Sa cliente confondait les francs belges 
et les euros.

Ne pas mettre tout le monde dans le même sac

S’il faut être vigilant, il ne faut pas a contrario suspecter toutes les personnes qui apportent de l’aide. « En effet, précise Lily De Clercq, des professionnels comme des aides familiales nous contactent pour dénoncer des abus. Mais nous ne sommes pas une institution juridique qui enregistre ou traite les plaintes, même si nous prenons note du signalement. Ce que nous faisons, c’est envisager ensemble comment aborder le problème. Il arrive donc qu’une aide familiale qui remarque que quelqu’un dépouille la personne de son argent nous demande : puis-je en parler ? Comment ? Nous lui recommandons alors qu’elle évoque ce qu’elle vu et entendu. Mais aussi d’agir avec prudence et réaliser que la personne âgée peut prendre une décision qui ne sera pas en sa faveur. Si elle choisit elle-même de ne pas confronter celle qui commet probablement un abus financier, c’est son choix. Certaines personnes ont aussi très peur de perdre le contact avec leur soutien et ne sont pas prêtes à renoncer à cette relation en annulant une procuration ou en demandant de leur rendre leur carte bancaire.

Besoin d’aide ?
• En Wallonie : Respectseniors.be au 0800 30 330 ou Senoah.be au 081 22 85 98
• A Bruxelles : Inforhomesasbl.be au 02 223 13 43
• En Flandre : Ouderenmisbehandeling.be, ligne d’assistance au 1712

Que faire alors ?

Il est important d’être présent pour la personne âgée et de continuer à l’informer de la situation. S’il est difficile pour un professionnel d’évoquer un problème d’abus financier, c’est aussi le cas pour la victime elle-même, un membre de la famille, un voisin ou un ami. Et bien sûr, il ne faut pas augmenter le sentiment d’insécurité. Qui se produit surtout en cas de violence physique, moins en cas d’abus financier. Comme vous pourrez le lire ci-contre, il existe en Belgique des lignes d’assistance pour les particuliers.

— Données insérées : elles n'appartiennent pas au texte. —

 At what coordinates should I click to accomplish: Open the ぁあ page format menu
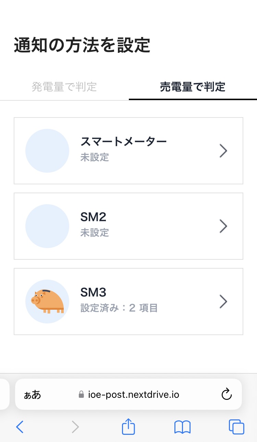click(x=33, y=395)
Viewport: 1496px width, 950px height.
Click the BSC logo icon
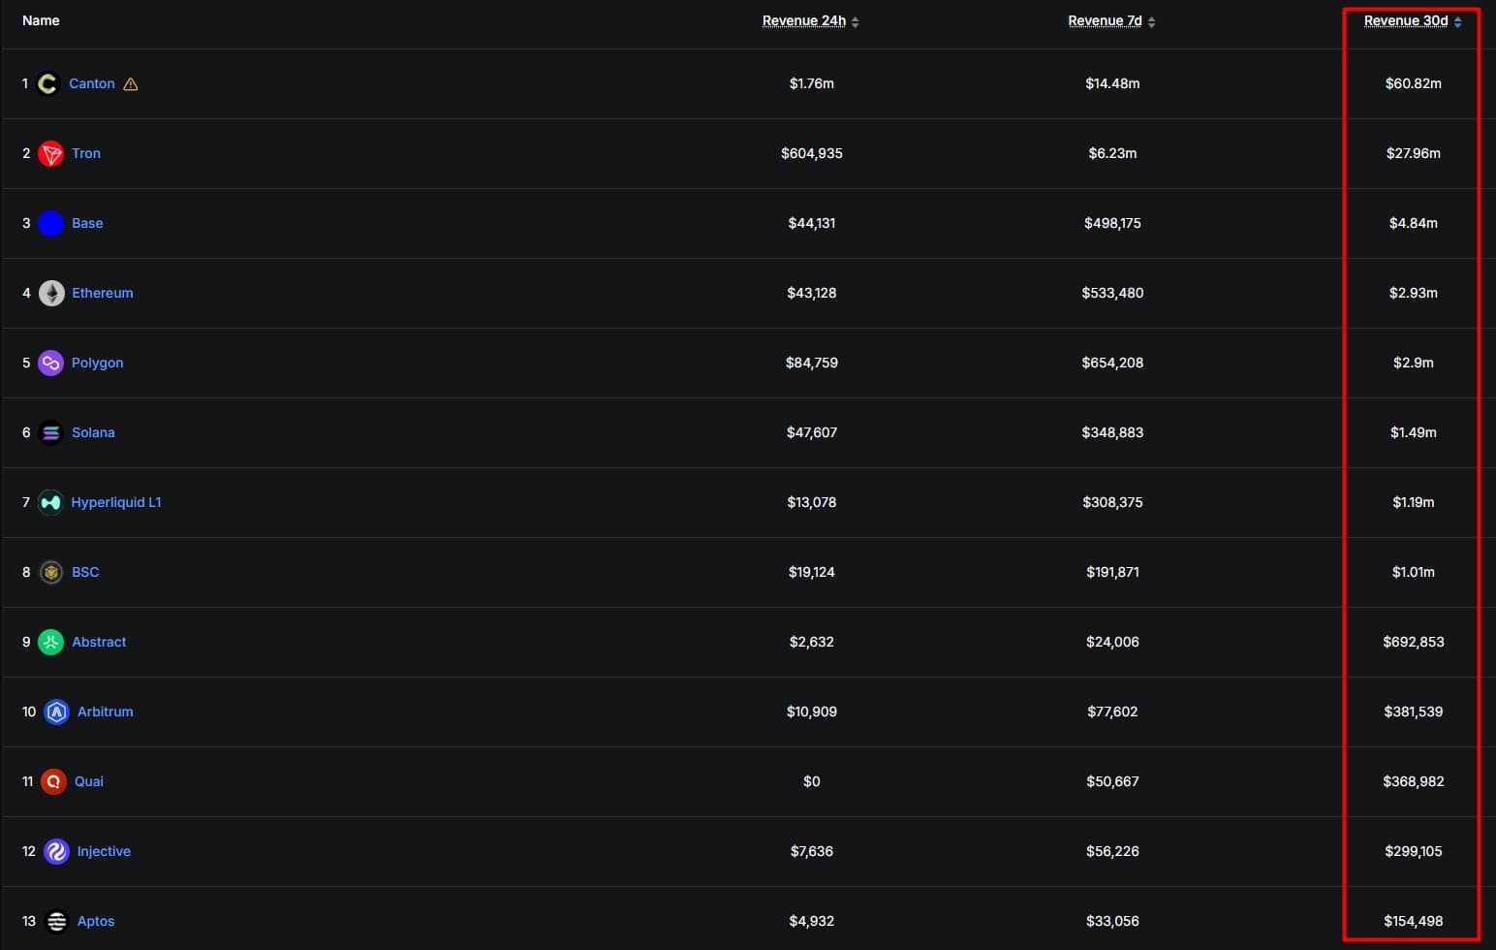click(x=50, y=573)
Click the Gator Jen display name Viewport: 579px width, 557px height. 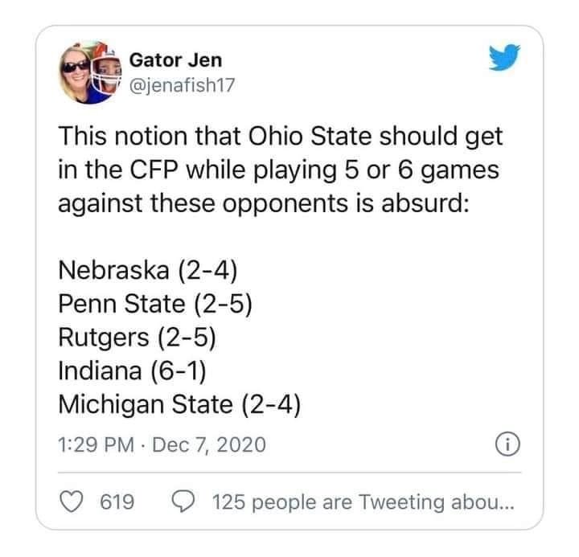[176, 60]
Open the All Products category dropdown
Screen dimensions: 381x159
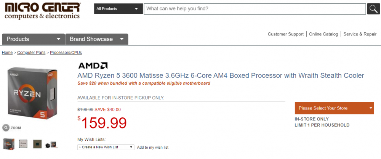coord(118,8)
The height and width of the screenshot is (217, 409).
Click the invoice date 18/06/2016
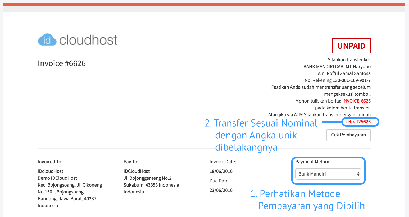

Ces professionnels écoutent l’appelant (vous pouvez également envoyer un e-mail) et fournissent toutes les informations et les conseils possibles pour agir de la meilleure des manières. Ils évaluent les risques avec l’appelant et discutent des mesures à prendre. ●

Pas d’infirmière dans le dernier testament ?
Les médecins et pharmaciens qui, dans un cadre professionnel, ont pris soin d’un patient en fin de vie, ne peuvent pas être désignés comme bénéficiaires dans son testament ni recevoir de dons.
La loi précise aussi que le personnel des maisons de repos ne peut profiter des dispositions qu’une personne hébergée dans leur établissement aurait faites en leur faveur durant son séjour. La jurisprudence va plus loin en incluant les soins psychologiques ou les actes infirmiers liés à la maladie. Dès que le patient dépend de soins et qu’il y a une relation de pouvoir, l’interdiction s’applique. L’aide ménagère qui n’est pas liée au soin est exclue de l’interdiction.
Les administrateurs nommés par le tribunal ne peuvent pas recevoir de dons ou de legs, sauf s’ils sont des membres de la famille. Et pour ces administrateurs quid des amis ? La Cour constitutionnelle a jugé qu’il ne peut pas y avoir d’interdiction absolue. Il serait excessif qu’un ami ne puisse rien recevoir.